I propose a simple matrix, with agreed upon terms, and which every brand seeking this level of transparency could put on their label and/or web site.

Technical Descriptor Allowed Terminology
Country of fermentation & distillation ‘X’ or ‘Multiple’
Single Distillery Yes/No
Single Batch Yes/No
Fermentation Source Cane juice/Cane syrup/Molasses/multiple/other
Primary Yeast Source Cultured yeast/airborne yeasts/both
Distillation Type Batch/Continuous/multiple
Maximum Distilled ABV ‘X’ Percent ABV
Minimum Age in Wood ‘X’ Years
Carbon Filtration for Color Yes/No
Blending materials other than E150 caramel, or similar. Yes/No

Of course, there might be other items that could be added, but best to start out small and get buy-in from multiple brands.

Most of these are self-explanatory. Others require a wee bit of explanation.

Single Batch: If yes, this means that all the rum in the bottle is of the same marque, and is of the same approximate age, e.g. no less than 6 months difference. Bourbon’s bottled-in-bond concept is the inspiration for this.
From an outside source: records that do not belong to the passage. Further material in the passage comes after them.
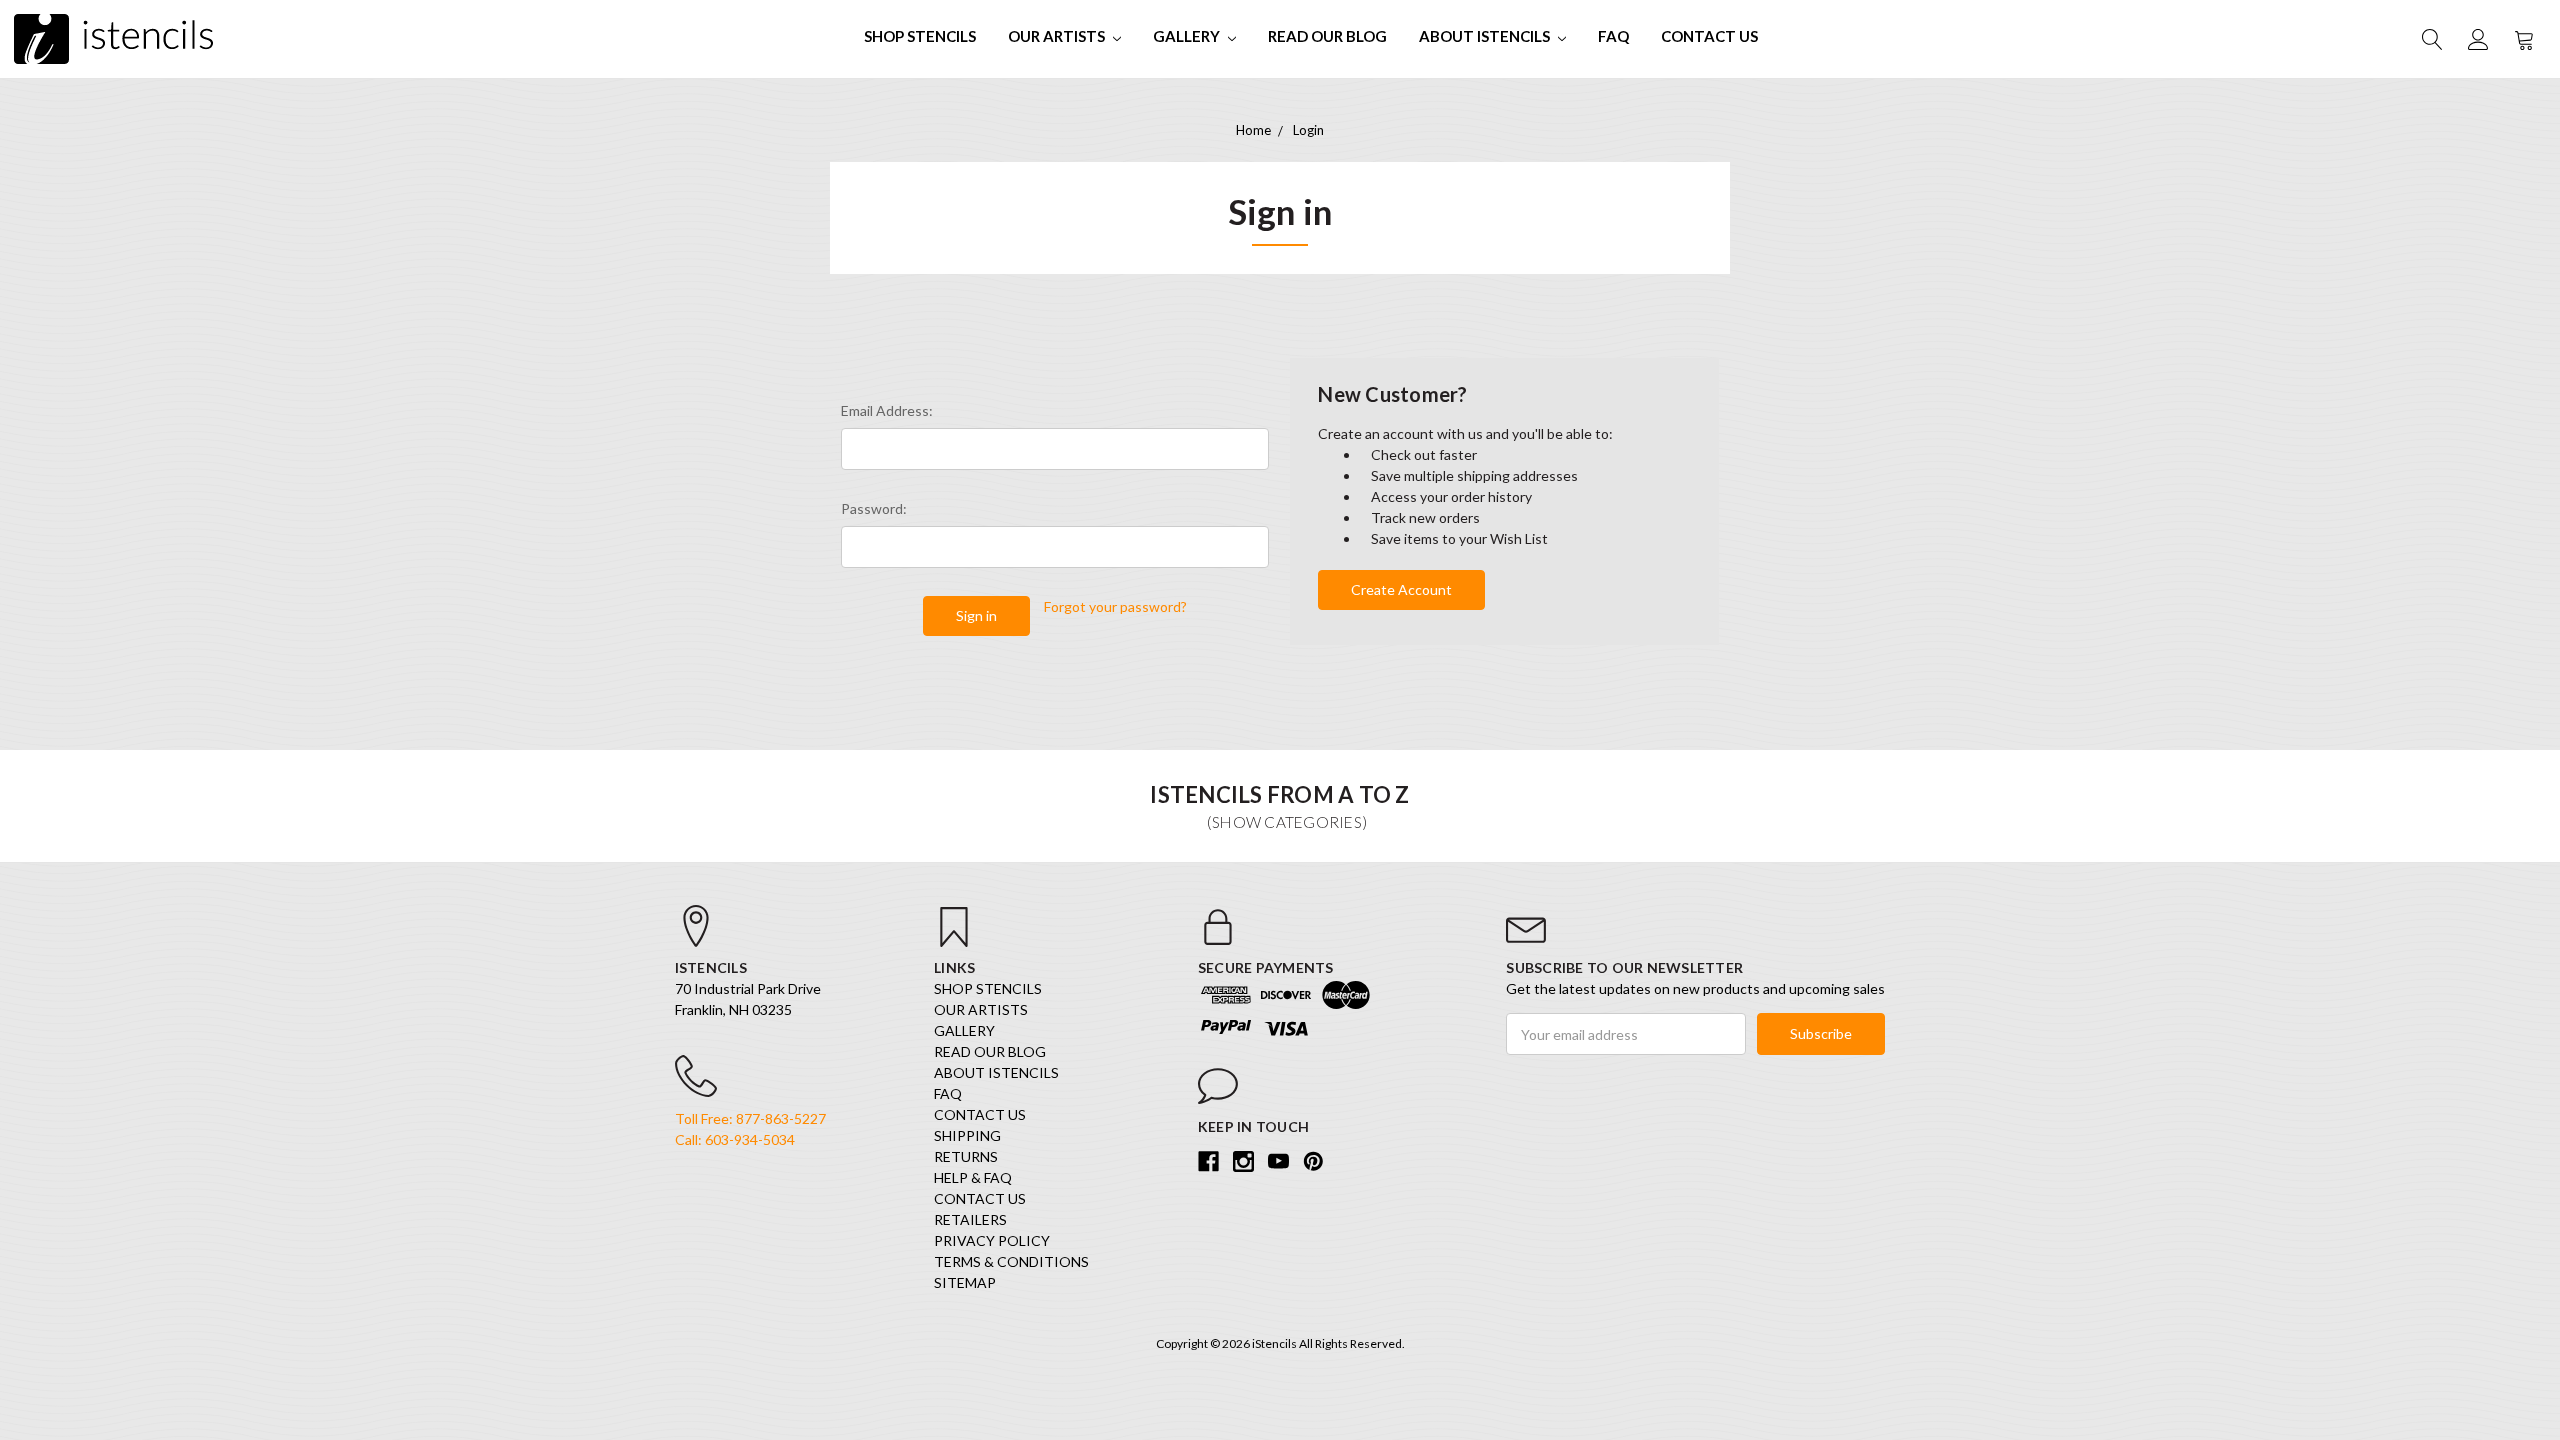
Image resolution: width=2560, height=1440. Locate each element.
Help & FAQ (973, 1177)
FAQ (1613, 36)
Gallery (1188, 36)
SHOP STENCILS (920, 36)
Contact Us (1709, 36)
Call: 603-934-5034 (735, 1139)
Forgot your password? (1115, 606)
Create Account (1401, 589)
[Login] (2477, 39)
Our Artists (1058, 36)
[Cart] (2523, 39)
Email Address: (887, 410)
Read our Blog (1327, 36)
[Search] (2431, 39)
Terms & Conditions (1011, 1261)
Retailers (970, 1219)
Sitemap (965, 1282)
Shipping (967, 1135)
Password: (874, 508)
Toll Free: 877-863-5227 (750, 1118)
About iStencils (1486, 36)
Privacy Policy (992, 1240)
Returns (966, 1156)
Fermentation Source: The “other” element encapsulates things like panela, brown sugar and other sources beyond the big three: molasses, cane juice, cane syrup.

Primary Yeast Source: The intent is to differentiate fermentations using a cultured, propagated yeast, rather than entirely airborne fermentation, as seen in Jamaica and Haiti, for instance.

Maximum Distilled ABV: The intent is to differentiate rum from a one or two column stills at 75% ABV from a multi-column distilled rum at 95% ABV. If a single drop of rum in the bottle was distilled to 95% ABV, that’s what goes in this field. This is similar to a minimum age statement, but for ABV.

Carbon Filtration for Color: This would be “Yes” if the Carbon filtration is used to noticeably lighten the color of the rum, e.g. make it a “white rum”.

I believe that from the above ten parameters, the vast majority of available rums can be readily differentiated from each other. Of course, this proposal does not attempt to describe flavors. That’s an entirely different ball of wax. But for us enthusiasts craving transparency so as to know what we’re buying, the details provided could go a long way towards meeting those desires.

Here’s a few real-world examples:

For an unaged Martinique AOC Rhum Agricole:

Country of fermentation & distillation France (Martinique)
Single Distillery Yes
Single Batch Yes
Fermentation Source Cane juice
Primary Yeast Source Cultured yeast
Distillation Type Continuous
Maximum Distilled ABV 70% ABV
Minimum Age in Wood 0
Carbon Filtration for Color No
Blending materials other than E150 caramel, or similar. No

For an all pot stilled, aged Jamaican rum:

Country of fermentation & distillation Jamaica
Single Distillery Yes
Single Batch No
Fermentation Source Molasses
Primary Yeast Source Airborne yeast
Distillation Type Batch
Maximum Distilled ABV 75% ABV
Minimum Age in Wood 8
Carbon Filtration for Color No
Blending materials other than E150 caramel, or similar. No

For a lightly aged, Cuban “White” rum:

Country of fermentation & distillation Cuba
Single Distillery Yes
Single Batch No
Fermentation Source Molasses
Primary Yeast Source Cultured yeast
Distillation Type Continuous
Maximum Distilled ABV 95% ABV
Minimum Age in Wood 2 years
Carbon Filtration for Color Yes
Blending materials other than E150 caramel, or similar. No

For a multi-country blended rum made from aged and unaged rums:

Country of fermentation & distillation Multiple
Single Distillery No
Single Batch No
Fermentation Source Multiple
Primary Yeast Source Multiple
Distillation Type Multiple
Maximum Distilled ABV 95% ABV
Minimum Age in Wood 2
Carbon Filtration for Color Yes
Blending materials other than E150 caramel, or similar. Yes

Again, the above is just a proposal. Nothing is sacrosanct. If fewer or more fields are agreed upon, that’s fine. If the wording needs to change, that’s dandy too.

We already see some producers putting parts of the above information on their labels, which is great! But no two producers share anything that’s remotely similar to each other, making apples-to-apples comparisons a challenge, even to the informed consumer.

An agreed upon set of elements and descriptors would help make apples-to-apples comparisons much simpler, thus benefiting both brands and consumers. If you agree, perhaps ask your favorite brands what they think of doing something like this.